Computer models developed by Emory University’s Ira Longini and Elizabeth Halloran suggest the United States could follow Japan’s example. These models show that as child-age vaccination rates pass 50 percent, a community increasingly gains overall resistance to disease—what epidemiologists call “herd health”—which protects even those most at risk. Specifically, vaccinating 30 percent of preschool and schoolchildren would reduce a community’s chance of flu epidemic from 90 percent to 65 percent. Vaccinating 50 percent of kids would cut the chance to 36 percent. And vaccinating 70 percent of them would shrink the risk of epidemic to 4 percent. Any of those scenarios would prevent more elderly deaths than giving flu shots to 90 percent of seniors.

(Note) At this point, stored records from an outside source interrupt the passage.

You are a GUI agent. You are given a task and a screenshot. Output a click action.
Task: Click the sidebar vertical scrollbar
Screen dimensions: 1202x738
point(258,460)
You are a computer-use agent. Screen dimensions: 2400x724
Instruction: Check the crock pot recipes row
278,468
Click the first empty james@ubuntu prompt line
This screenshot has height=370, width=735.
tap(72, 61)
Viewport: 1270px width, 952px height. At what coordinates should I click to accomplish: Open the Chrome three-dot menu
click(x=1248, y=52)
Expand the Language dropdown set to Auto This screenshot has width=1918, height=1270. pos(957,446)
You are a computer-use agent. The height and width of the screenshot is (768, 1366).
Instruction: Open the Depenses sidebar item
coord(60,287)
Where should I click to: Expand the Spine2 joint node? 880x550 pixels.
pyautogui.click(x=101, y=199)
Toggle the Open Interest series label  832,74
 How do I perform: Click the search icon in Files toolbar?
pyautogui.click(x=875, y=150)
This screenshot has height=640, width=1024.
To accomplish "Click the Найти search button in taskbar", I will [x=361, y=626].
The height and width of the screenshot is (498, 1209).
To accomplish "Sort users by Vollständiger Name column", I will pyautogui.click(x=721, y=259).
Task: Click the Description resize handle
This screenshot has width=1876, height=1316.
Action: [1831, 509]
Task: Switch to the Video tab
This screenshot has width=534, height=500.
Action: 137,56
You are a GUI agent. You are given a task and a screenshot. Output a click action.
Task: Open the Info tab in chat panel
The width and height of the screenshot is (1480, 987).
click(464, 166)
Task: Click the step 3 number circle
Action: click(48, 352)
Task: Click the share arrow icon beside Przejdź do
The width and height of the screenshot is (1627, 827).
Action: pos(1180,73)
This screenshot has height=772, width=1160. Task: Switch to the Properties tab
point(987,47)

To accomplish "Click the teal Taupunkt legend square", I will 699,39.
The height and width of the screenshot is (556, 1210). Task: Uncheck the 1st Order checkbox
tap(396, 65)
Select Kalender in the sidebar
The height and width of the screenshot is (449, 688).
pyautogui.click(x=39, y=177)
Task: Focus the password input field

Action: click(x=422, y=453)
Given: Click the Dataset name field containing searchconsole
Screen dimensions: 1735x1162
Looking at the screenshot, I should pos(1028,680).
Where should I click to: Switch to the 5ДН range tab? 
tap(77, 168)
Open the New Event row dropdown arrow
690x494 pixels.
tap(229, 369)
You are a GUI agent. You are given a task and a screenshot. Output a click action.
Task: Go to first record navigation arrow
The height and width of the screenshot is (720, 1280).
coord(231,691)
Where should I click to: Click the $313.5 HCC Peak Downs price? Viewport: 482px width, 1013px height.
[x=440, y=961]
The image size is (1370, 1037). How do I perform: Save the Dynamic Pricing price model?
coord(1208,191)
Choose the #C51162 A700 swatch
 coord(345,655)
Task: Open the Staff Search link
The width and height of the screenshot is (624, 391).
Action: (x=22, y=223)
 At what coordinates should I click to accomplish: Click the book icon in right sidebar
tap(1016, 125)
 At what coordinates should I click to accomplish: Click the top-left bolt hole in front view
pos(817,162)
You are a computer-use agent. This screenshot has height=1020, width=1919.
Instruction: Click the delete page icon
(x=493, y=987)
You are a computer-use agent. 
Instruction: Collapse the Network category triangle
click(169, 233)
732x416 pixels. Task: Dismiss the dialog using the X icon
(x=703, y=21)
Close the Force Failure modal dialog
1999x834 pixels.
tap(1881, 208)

Vaccinating between 50 percent and 70 percent of kids would be well within reach if the United States were to set up a free, voluntary, and national program of nasal-spray flu vaccines for children between the ages of 6 months and 17 years. Is such an effort likely? At the moment, no federal or state plan calls for so much as a trial. On the encouraging side, the Centers for Disease Control will co-sponsor a conference later this month (titled “Universal Flu Vaccine: Are We Ready?”) to review herd-health research. But despite the recent Harvard study and others, CDC officials so far consider the evidence for child vaccination too thin to justify even a test program. They worry that widespread child vaccines will fail to protect the rest of the population, and they say they’re not sure the United States could secure enough vaccines.
The latter concern is legitimate in the short term. The main supplier of nasal spray vaccines, Medimmune, now makes only a couple million doses a year. They require frozen storage, which makes distribution tricky. But a refrigerator-friendly version of the vaccine should be out by 2007, vastly simplifying storage and transport. And Medimmune plans to expand production to tens of millions of doses within the next three years to five years. It seems a safe bet that if the United States wanted to buy, say, 50 million doses in a year or two, some company would make them available for sale. As an alternative or in addition to nasal sprays, a child vaccination program could also use some of the 65 million syringe doses presently used each year. Fifty million doses would vaccinate 72 percent of the nation’s 69 million children, cutting the chances of a national flu epidemic to the single digits—saving up to 50,000 lives a year, tens of millions of lost work and school days, and great piles of money.
Establishing a national child-based flu-vaccination system would also create an asset we lack—a simple, familiar, and effective way to distribute and administer vaccines or antivirals if a flu pandemic strikes. The recent analysis of the 1918 flu’s genetic code greatly increases virologists’ chances of developing a vaccine or antiviral drug that could check a pandemic arising from the avian flu now brewing in Asia. But because bird flu spreads quickly, with people contagious before they’re symptomatic, a pandemic can be stopped only if public health officials can quickly get the drugs to key parts of the population. Our present ad hoc system can’t do this. A school-based system could.